| Période de fabrication : 1925-1949 | Fabricant : Compagnie générale de radiologie | |
| Domaines : Physique | Sous-domaines : Electronique, Electrotechnique | |
| Organisme : Université de Lille | Ville : Villeneuve d'Ascq | |
| Modèle : AK 55 | Matériaux : Verre, Métal |
Description
Le kénotron est une ampoule de verre cylindrique bombée en son centre, traversée par un filament de métal (cathode) en contact avec une plaque de métal (anode). Un vide très poussé a été effectué dans l'ampoule.

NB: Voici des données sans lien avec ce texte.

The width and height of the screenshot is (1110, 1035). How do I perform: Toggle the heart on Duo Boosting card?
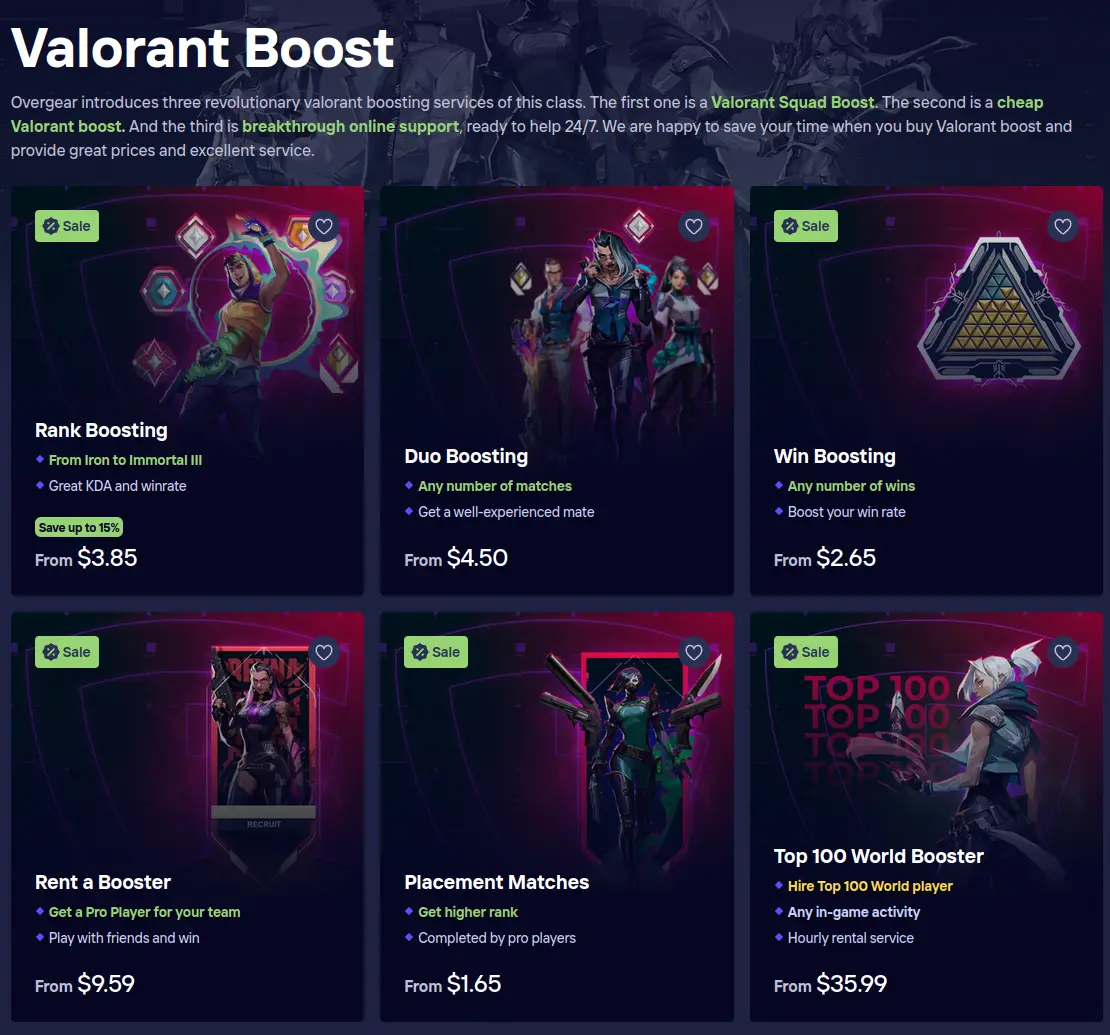pos(694,227)
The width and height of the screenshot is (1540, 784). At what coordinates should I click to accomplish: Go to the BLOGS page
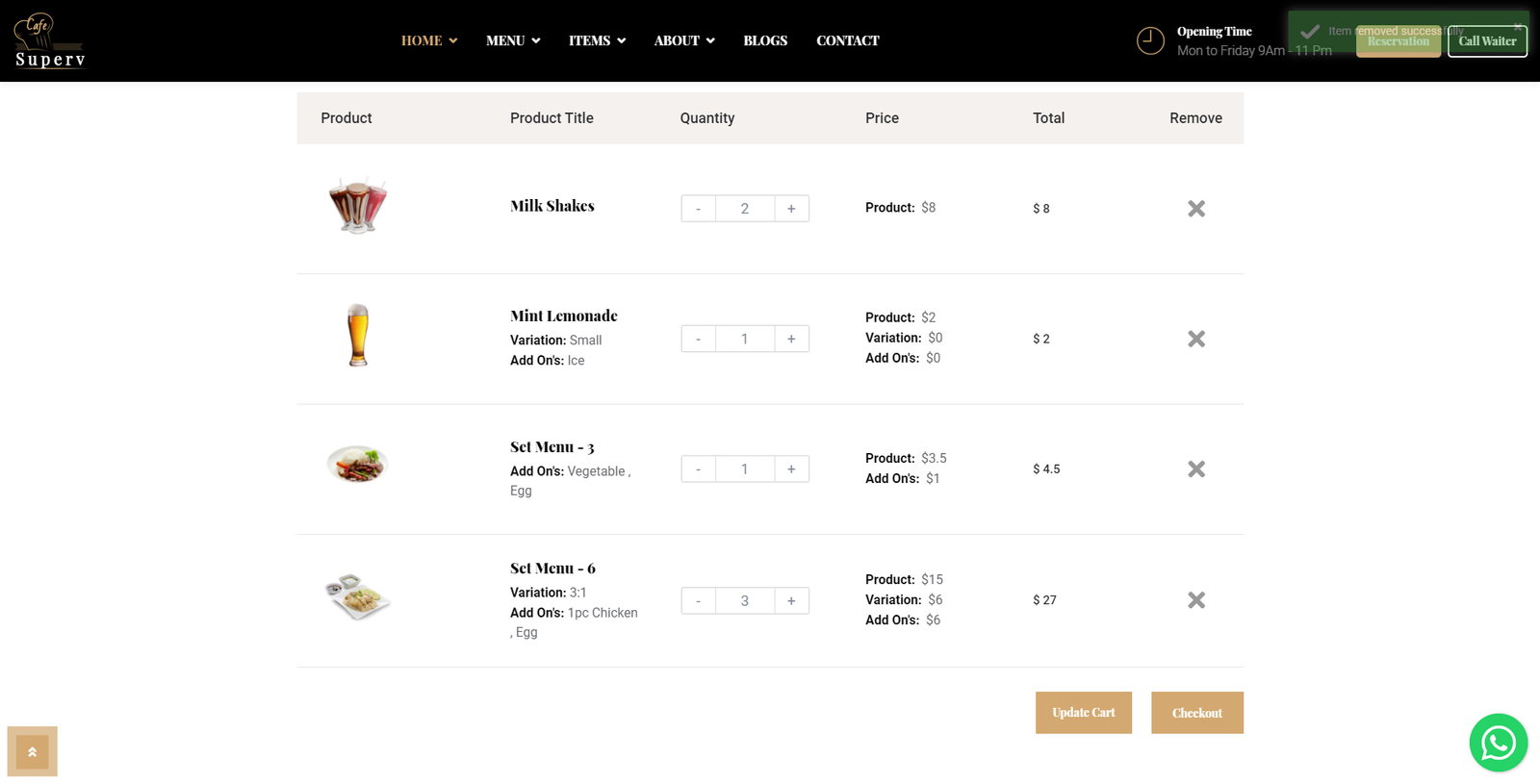tap(765, 40)
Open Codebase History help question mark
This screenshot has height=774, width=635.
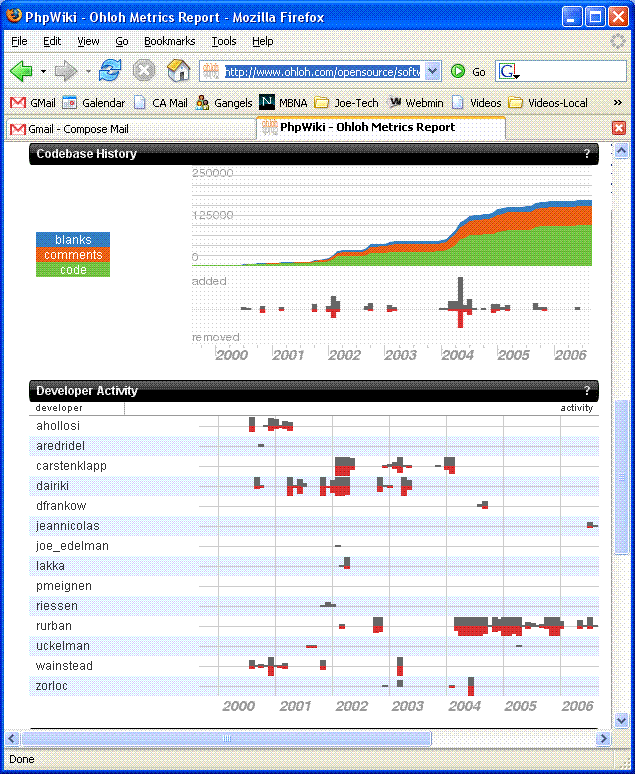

Quand la cathode est chauffée par l'alimentation électrique, elle devient une source d'électrons libres. Quand l'anode est positive par rapport à la cathode, elle attire ces électrons : le courant passe et le tube est conducteur. Quand l'anode est négative, il n'y a plus de passage d'électrons : le tube est isolant. Grâce au kénotron, de très hautes tensions alternatives sont redressées et des tensions continues de plusieurs kilovolts sont obtenues.
Utilisation
Ce kénotron a été acheté en février 1948 sur une subvention CNRS de M. Schiltz (René Jean), fondateur du Laboratoire de spectroscopie des molécules diatomiques à Lille. Les kénotrons sont des diodes à vide ou valves électroniques à haute tension. Ces hautes tensions de sortie du kénotron sont utilisées pour alimenter les tubes à rayons X en radiothérapie, en radioscopie et en radiographie.